With many stakeholders and contractors involved in medical facility development, plans and records are disparate both in location and information. We often see that files reside in both digital and flat-file forms. They are sourced from a variety of contractors, surveyors, and other architecture, engineering and construction (AEC) professionals, many of whom have gone through institutional consolidation or changes of ownership. Additionally, updates to the underground environment do not always get infused with old information, meaning historical knowledge is often lost. The result is a hodge-podge of conflicting information about the underground environment. This disparate information is the starting point for other stakeholders as they continue to do work.
Additionally, facilities and underground utility records are not easily accessible for those stakeholders. The familiar scenario is that a vintage plan may lie in a facility manager’s office, containing the vital information needed to help the field team make informed decisions about the task at hand. Particularly with contractors, accessing this information can be difficult, and the person who oversees the files may be unreachable for a variety of reasons. Accessing, retrieving and disseminating underground facility records is an enormous challenge in a hospital’s 24/7 environment.
In the absence of complete and accurate information about the underground environment, contractors use Dig Safe methods of marking the ground with paint to communicate with each other. Hospitals, like any other underground stakeholder, are required by law to comply with state and federal laws and regulations and must respond to Dig Safe one-call— also known as 811— requests. Unfortunately, one-call utility mark-outs generally do not require asset owners to paint pedestrian and utility tunnels, vaults, below ground area ways, and tanks. In hospitals, this process can be complex with the many third-party contractors relying on paint markings on the ground as a way to communicate the hazards associated with the built environment.
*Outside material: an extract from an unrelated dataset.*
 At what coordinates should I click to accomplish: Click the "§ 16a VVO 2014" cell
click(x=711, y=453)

The best tool for hospitals to manage their underground environment is a digital, detailed map built on precise information.
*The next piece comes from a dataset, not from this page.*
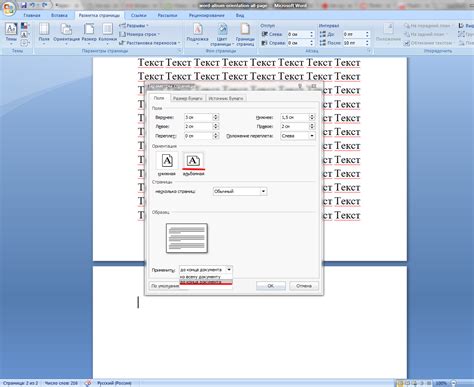The image size is (474, 387).
Task: Click the OK button in dialog
Action: coord(271,286)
Stepping it up underground
To minimize utility disruptions and maintain patient care during routine operations and maintenance work as well as new development projects, every medical campus should have both 2D and 3D accurate maps of the underground in a readily accessible and easily digestible format.
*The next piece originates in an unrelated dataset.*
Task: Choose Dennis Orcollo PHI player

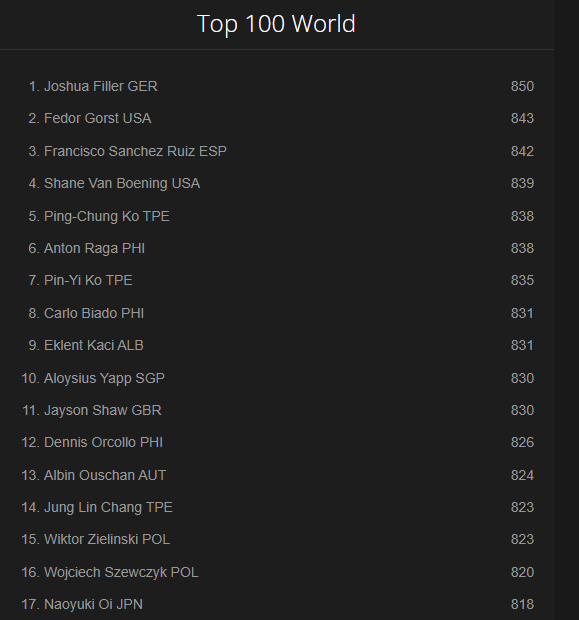Action: [103, 442]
These can be achieved when contractors map to the industry-accepted best practices promulgated by the American Society of Civil Engineers (ASCE) in ASCE/CI 38-02 Standard Guidelines for the Collection and Depiction of Existing Subsurface Utility Data. The concepts, practices, and accuracy standards captured in these guidelines serve as a strong foundation for subsurface infrastructure and utility mapping that supports a hospital’s day-to-day operations and long-term protection of its underground assets. For medical institutions, it is imperative that they have their subsurface utility mapping work performed to the highest quality outlined in the 38-02 standards.
It’s not just the quality of the information that matters, it’s the presentation as well. Medical facilities need maps that are both digital and searchable with historical information, which allows facility managers and contractors to work together more efficiently and effectively throughout a facility or campus. With the recent growth in adoption of Building Information Modeling (BIM), many patient care facilities projects now require all new and renovated facility plans be delivered in a BIM format, often referred to as a “digital twin.” This new era of building digital twins has increased the need and importance of having the underground utility corridors and networks mapped in 3D to complete the facility model, above and below ground.
In medical campus development, facilities managers and contractors work with an understanding to prioritize the protection of subsurface utilities. What’s beneath their feet in these facilities is as critical as the care they deliver. Knowledge is power in medical facilities, enabling asset managers to literally lay the groundwork for continued excellence in patient care and quality delivery.